▸ **Task details**
When the line with "You are a computer-use" appears below, start repeating lines exactly, and keep going through the line with "Task: Click the repost arrows icon"; add nothing outside that span.

▸ **Input records**
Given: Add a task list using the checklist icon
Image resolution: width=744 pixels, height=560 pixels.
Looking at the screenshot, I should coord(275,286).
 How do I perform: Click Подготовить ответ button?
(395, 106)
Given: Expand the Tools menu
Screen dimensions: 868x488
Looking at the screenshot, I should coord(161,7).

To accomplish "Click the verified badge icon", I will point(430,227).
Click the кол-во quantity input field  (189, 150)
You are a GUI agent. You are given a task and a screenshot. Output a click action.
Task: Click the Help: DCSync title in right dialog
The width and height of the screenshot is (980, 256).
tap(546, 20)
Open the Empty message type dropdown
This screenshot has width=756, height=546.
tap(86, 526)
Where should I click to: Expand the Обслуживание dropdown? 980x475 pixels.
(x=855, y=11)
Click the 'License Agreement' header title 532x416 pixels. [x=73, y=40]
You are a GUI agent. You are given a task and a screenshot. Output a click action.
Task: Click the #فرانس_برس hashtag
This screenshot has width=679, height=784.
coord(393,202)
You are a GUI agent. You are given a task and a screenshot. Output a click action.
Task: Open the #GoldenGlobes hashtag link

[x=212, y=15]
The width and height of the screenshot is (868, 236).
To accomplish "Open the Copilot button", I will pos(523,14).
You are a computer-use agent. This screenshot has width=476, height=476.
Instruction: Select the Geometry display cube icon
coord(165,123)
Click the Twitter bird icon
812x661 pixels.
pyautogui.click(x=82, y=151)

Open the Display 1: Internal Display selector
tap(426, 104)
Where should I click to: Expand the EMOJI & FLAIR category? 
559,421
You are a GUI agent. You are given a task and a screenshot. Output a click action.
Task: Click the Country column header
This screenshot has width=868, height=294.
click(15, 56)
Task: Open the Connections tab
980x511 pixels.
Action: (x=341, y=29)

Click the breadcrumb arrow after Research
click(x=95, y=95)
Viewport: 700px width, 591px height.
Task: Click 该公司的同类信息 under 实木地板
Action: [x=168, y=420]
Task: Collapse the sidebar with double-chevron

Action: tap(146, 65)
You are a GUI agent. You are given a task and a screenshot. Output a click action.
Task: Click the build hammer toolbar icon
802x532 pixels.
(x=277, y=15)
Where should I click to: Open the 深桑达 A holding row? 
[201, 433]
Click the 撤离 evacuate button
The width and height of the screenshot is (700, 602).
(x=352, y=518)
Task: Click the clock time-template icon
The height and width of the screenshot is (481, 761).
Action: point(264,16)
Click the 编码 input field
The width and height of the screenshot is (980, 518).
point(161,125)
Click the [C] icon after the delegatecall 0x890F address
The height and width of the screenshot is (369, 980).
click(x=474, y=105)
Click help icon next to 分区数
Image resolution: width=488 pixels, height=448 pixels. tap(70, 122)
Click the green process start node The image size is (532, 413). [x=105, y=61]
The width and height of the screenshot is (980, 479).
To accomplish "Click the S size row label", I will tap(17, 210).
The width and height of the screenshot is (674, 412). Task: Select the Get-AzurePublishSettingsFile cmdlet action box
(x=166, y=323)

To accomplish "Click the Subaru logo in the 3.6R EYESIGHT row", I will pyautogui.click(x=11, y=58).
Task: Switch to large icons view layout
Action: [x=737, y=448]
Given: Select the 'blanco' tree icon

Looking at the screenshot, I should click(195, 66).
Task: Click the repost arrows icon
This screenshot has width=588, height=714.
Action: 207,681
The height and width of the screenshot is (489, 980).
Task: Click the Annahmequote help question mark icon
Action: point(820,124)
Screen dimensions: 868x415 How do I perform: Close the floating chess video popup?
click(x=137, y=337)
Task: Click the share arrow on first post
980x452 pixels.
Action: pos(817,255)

▸ **Reply to the exercise**
You are a computer-use agent. This screenshot has width=476, height=476.
Instruction: Select the Geometry display cube icon
coord(165,123)
Click the Twitter bird icon
812x661 pixels.
pyautogui.click(x=82, y=151)

Open the Display 1: Internal Display selector
tap(426, 104)
Where should I click to: Expand the EMOJI & FLAIR category? 
559,421
You are a GUI agent. You are given a task and a screenshot. Output a click action.
Task: Click the Country column header
This screenshot has width=868, height=294.
click(15, 56)
Task: Open the Connections tab
980x511 pixels.
Action: (x=341, y=29)

Click the breadcrumb arrow after Research
click(x=95, y=95)
Viewport: 700px width, 591px height.
Task: Click 该公司的同类信息 under 实木地板
Action: [x=168, y=420]
Task: Collapse the sidebar with double-chevron

Action: tap(146, 65)
You are a GUI agent. You are given a task and a screenshot. Output a click action.
Task: Click the build hammer toolbar icon
802x532 pixels.
(x=277, y=15)
Where should I click to: Open the 深桑达 A holding row? 
[201, 433]
Click the 撤离 evacuate button
The width and height of the screenshot is (700, 602).
(x=352, y=518)
Task: Click the clock time-template icon
The height and width of the screenshot is (481, 761).
Action: point(264,16)
Click the 编码 input field
The width and height of the screenshot is (980, 518).
point(161,125)
Click the [C] icon after the delegatecall 0x890F address
The height and width of the screenshot is (369, 980).
click(x=474, y=105)
Click help icon next to 分区数
Image resolution: width=488 pixels, height=448 pixels. tap(70, 122)
Click the green process start node The image size is (532, 413). [x=105, y=61]
The width and height of the screenshot is (980, 479).
To accomplish "Click the S size row label", I will tap(17, 210).
The width and height of the screenshot is (674, 412). Task: Select the Get-AzurePublishSettingsFile cmdlet action box
(x=166, y=323)

To accomplish "Click the Subaru logo in the 3.6R EYESIGHT row", I will pyautogui.click(x=11, y=58).
Task: Switch to large icons view layout
Action: [x=737, y=448]
Given: Select the 'blanco' tree icon

Looking at the screenshot, I should click(195, 66).
Task: Click the repost arrows icon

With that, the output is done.